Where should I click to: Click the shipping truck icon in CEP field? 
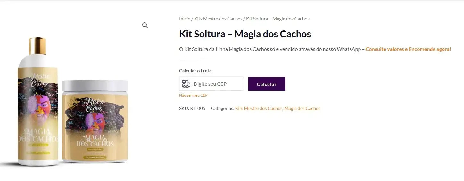[186, 84]
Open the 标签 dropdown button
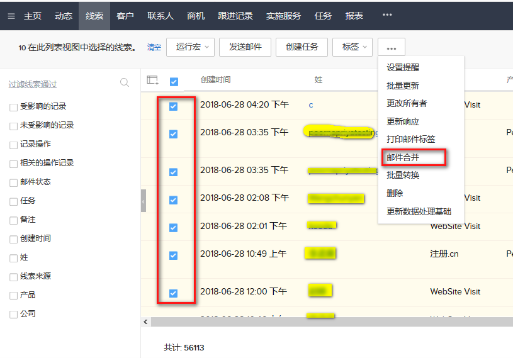 tap(354, 47)
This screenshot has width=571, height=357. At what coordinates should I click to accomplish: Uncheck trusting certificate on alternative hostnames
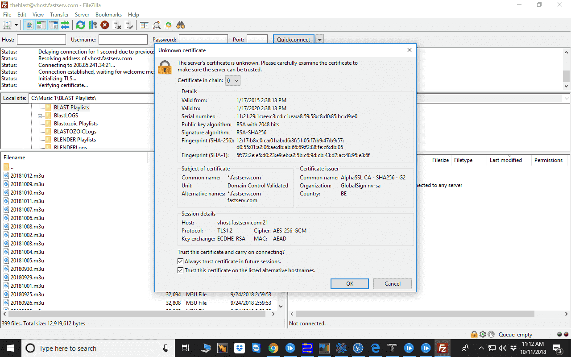click(x=180, y=270)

> [What is required] Copy out every line of the records above, requests included, but decrease each coordinate in the answers by 90. Leave out the pictures.

> [Finished exercise]
Where should I click to: Click the shipping truck icon in CEP field? 
[96, -6]
Open the 标签 dropdown button
 tap(264, -43)
This screenshot has width=571, height=357. At what coordinates should I click to accomplish: Uncheck trusting certificate on alternative hostnames
click(x=90, y=180)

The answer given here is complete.